The European Commission (EC) has now completed and published its update report on the state of industrial relations in Europe. The report is published every two years and offers a broad overview of major social dialogue developments at cross-industry and sectoral level. The latest report places special emphasis on several topics of significance to the work of the European social partners.  Just like the previous report, the new report looks at the impacts of the economic crisis on industrial relations and social dialogue and in particular on the wage bargaining systems.

It also examines industrial relations in EU Member States receiving financial assistance as well as the social partners' actions and initiatives with regard to problems associated with youth unemployment. One chapter deals with developments regarding the EU employment legislation and presents related initiatives which have been aiming to secure the correct implementation, monitoring and review of EU law in Member States.

The chapter on European social dialogue developments during the last two years highlights the priorities of the cross-sectoral and sectoral social partners within their work programmes. The major part of this chapter relates to the social dialogue outcomes and is arranged thematically. The chapter describes no less than seven of ETUCE's successfully implemented joint projects in the fields of sectoral attractiveness and recruitment, skills and training, third party violence, high-quality public service and social dialogue capacity building. However, in the concluding chapter, the report also draws attention to the fact that in the context of the crisis it has remained difficult for social partners to work towards agreements and concrete actions.

The report refers several times to the correlation between the different levels of strength in Europe's social dialogue structures and the different performance levels when dealing with the economic crisis. It is therefore important to note that the report underlines one more time the Juncker Commission's strong political commitment to re-launch and to enhance the dialogue with the social partners. Not only at last year's Thematic Liaison Forum on 15 Years of EU Sectoral Social Dialogue there was a growing voice calling for better communication between social partners and the EC's different directorate-generals. The social partners asked for more influence in studies, impact assessments and consultation procedures and for more attention to their joint positions.

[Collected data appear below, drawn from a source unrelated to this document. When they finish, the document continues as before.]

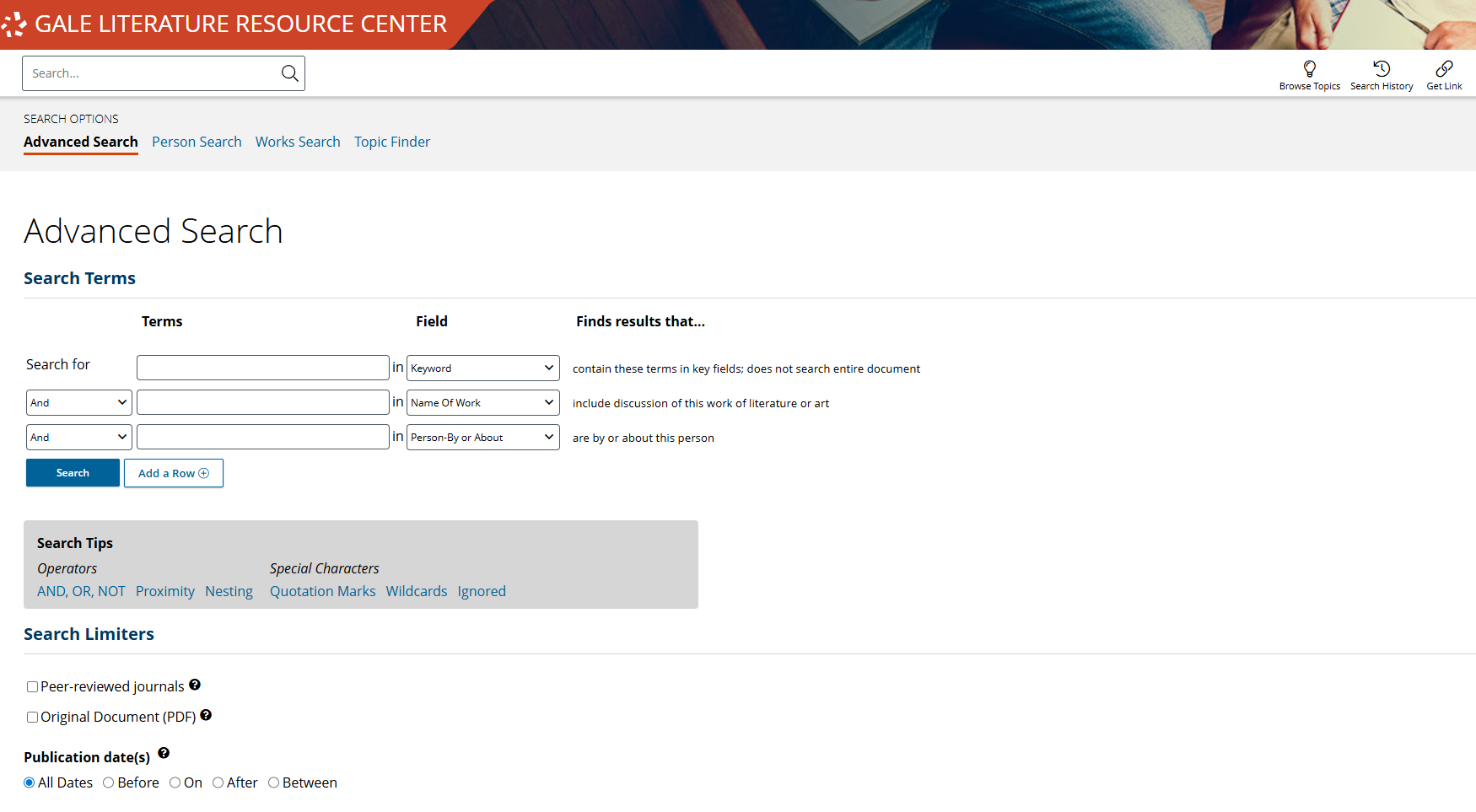This screenshot has width=1476, height=812.
Task: Enable the Peer-reviewed journals checkbox
Action: pos(32,687)
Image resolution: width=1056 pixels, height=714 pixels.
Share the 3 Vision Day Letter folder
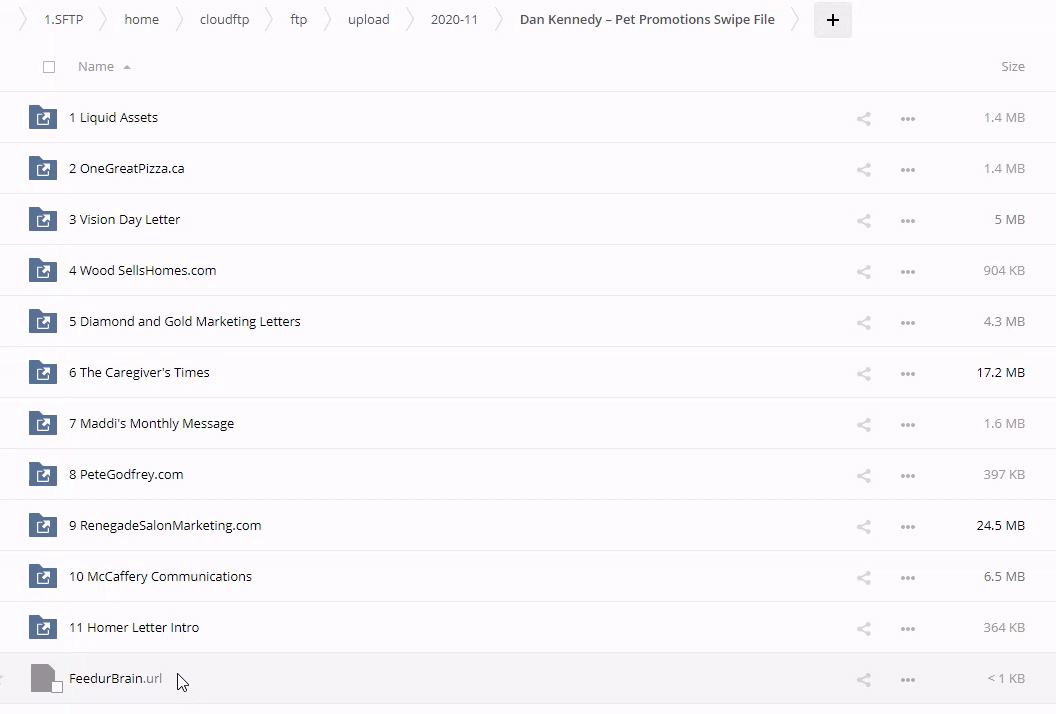[x=864, y=220]
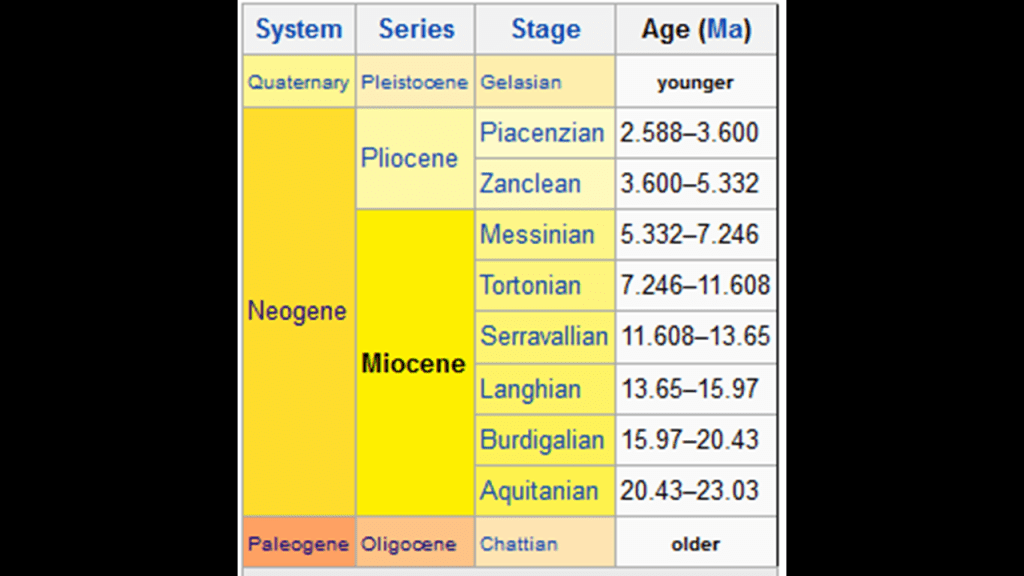The height and width of the screenshot is (576, 1024).
Task: Open the Oligocene series link
Action: coord(408,545)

Juncker's promise for a stronger political orientation towards social dialogue brings about at least some hope for improvement. In the report's foreword Marianne Thyssen, new European Commissioner for Employment, Social Affairs, Skills and Labour Mobility, states then that the European Commission looks "forward to joining forces with European and national trade unions and employers' organisations to tackle Europe's pressing socio-economic challenges. In doing so, together we can take a significant step forward and strengthen the European social market economy."